◆ TEXT SHOWN
= Beginning of Section =
Jacques Barzun passed away over the weekend. He was 104 years old! He must have been doing something right. He most certainly did with his opus book, Dawn to Decadence. It breaks 500 years of the history of Western Civilization into four periods from 1500 to the present age, which is coming to an end (just around the timing of his death, coincidentally). Will the younger generation ever read or understand the importance of his work? He was considered the most scholarly historian and intellectual of our era. Although The Washington Post did a commendable write up, here’s his official obituary, an excerpt is below:
“From Dawn to Decadence,” summing up a lifetime of thinking, offered a rounded, leisurely and conservative tour of Western civilization, with numerous digressions printed in the margins. Barzun guided readers from the religious debates of the Reformation to the contemporary debates on beliefs of any kind.
“Distrust (was) attached to anything that retained a shadow of authoritativeness – old people, old ideas, old conceptions of what a leader or a teacher might do,” he wrote of the late 20th century.
Barzun told the AP in 2003 that he remembered coming to the United States after World War I and finding a country that lived up to its own happy, informal reputation. “It was openhearted, amiable and courteous in manner, ready to try anything new,” he said. “But many of those things have gone to pieces, for understandable reasons.”
= End of Section =
◆ WORK ITEM A
In the text on Jacques Barzun, how could the paragraph beginning "Barzun told the AP in 2003" be rewritten more briefly while keeping its main facts?
◆ WORK ITEM B
Why does the text on Jacques Barzun say he "must have been doing something right"?

◆ DATA BELOW
= Beginning of Section =
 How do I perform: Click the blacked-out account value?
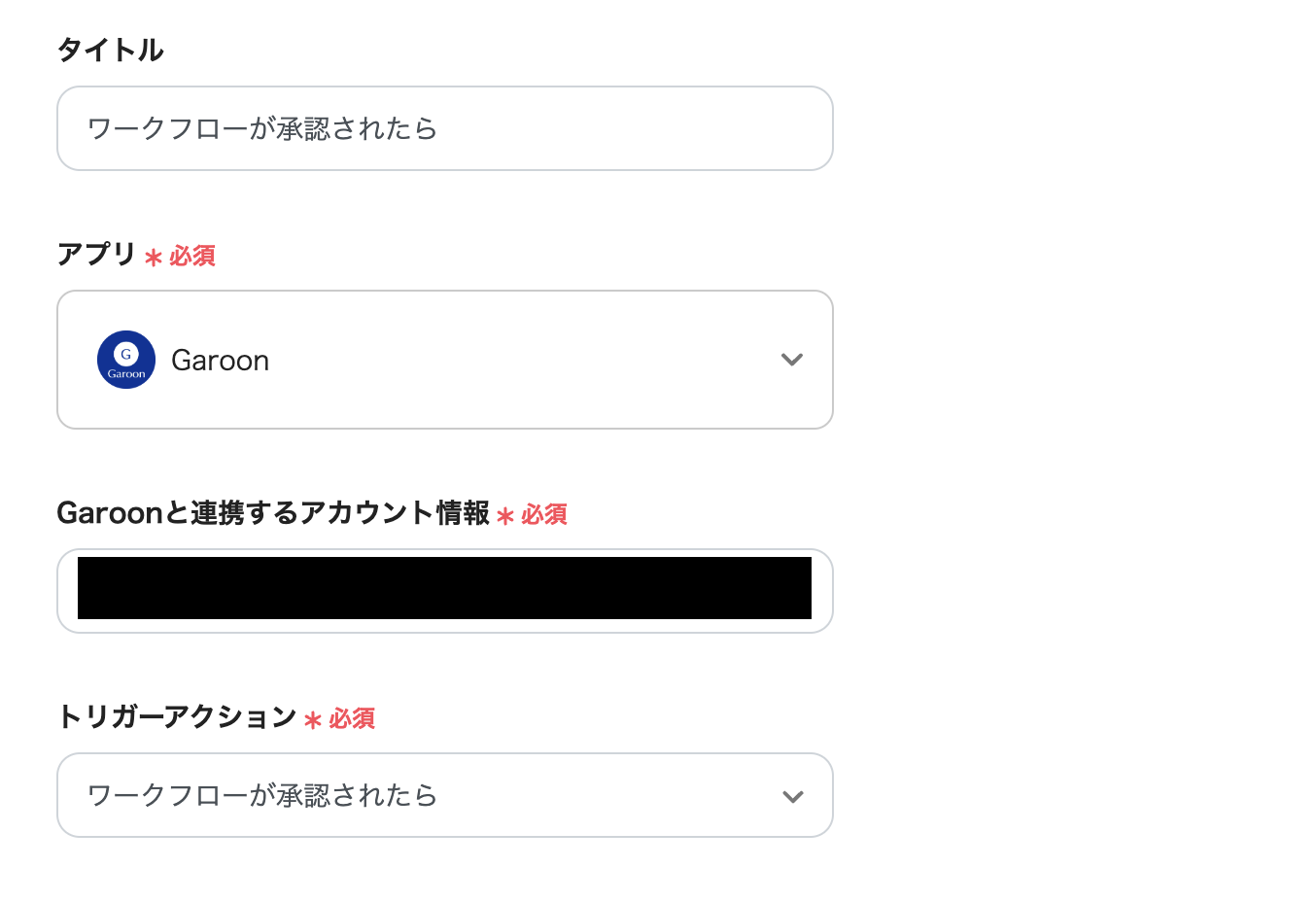pos(444,588)
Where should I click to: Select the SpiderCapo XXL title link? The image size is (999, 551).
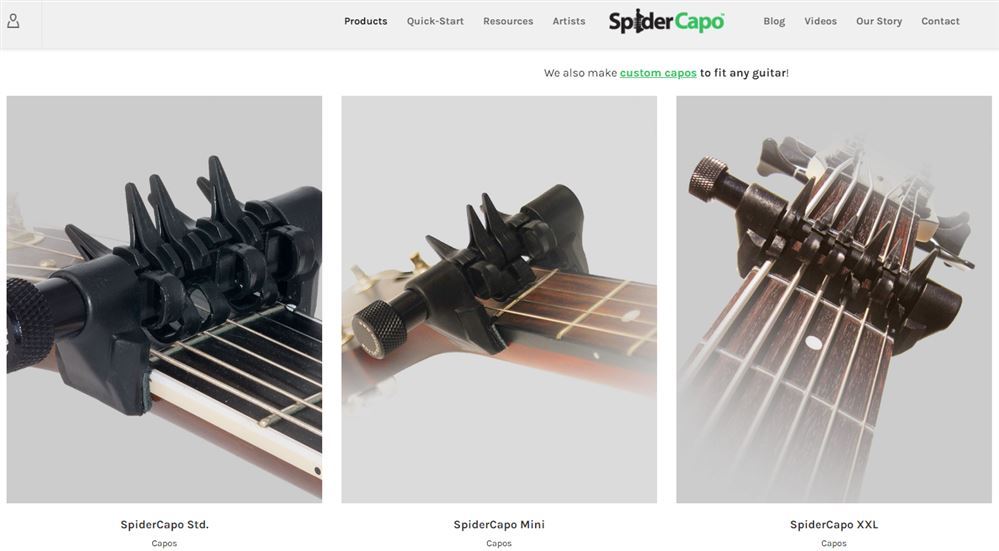834,524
= End of Section =
◆ RESPONSE BOX A
In 2003 Barzun told the AP that when he came to the United States after World War I, the country lived up to its happy, informal reputation: openhearted, amiable, courteous and ready to try anything new. He added that many of those qualities have since gone to pieces, for understandable reasons.

◆ RESPONSE BOX B
The text says this because Barzun was 104 years old when he died.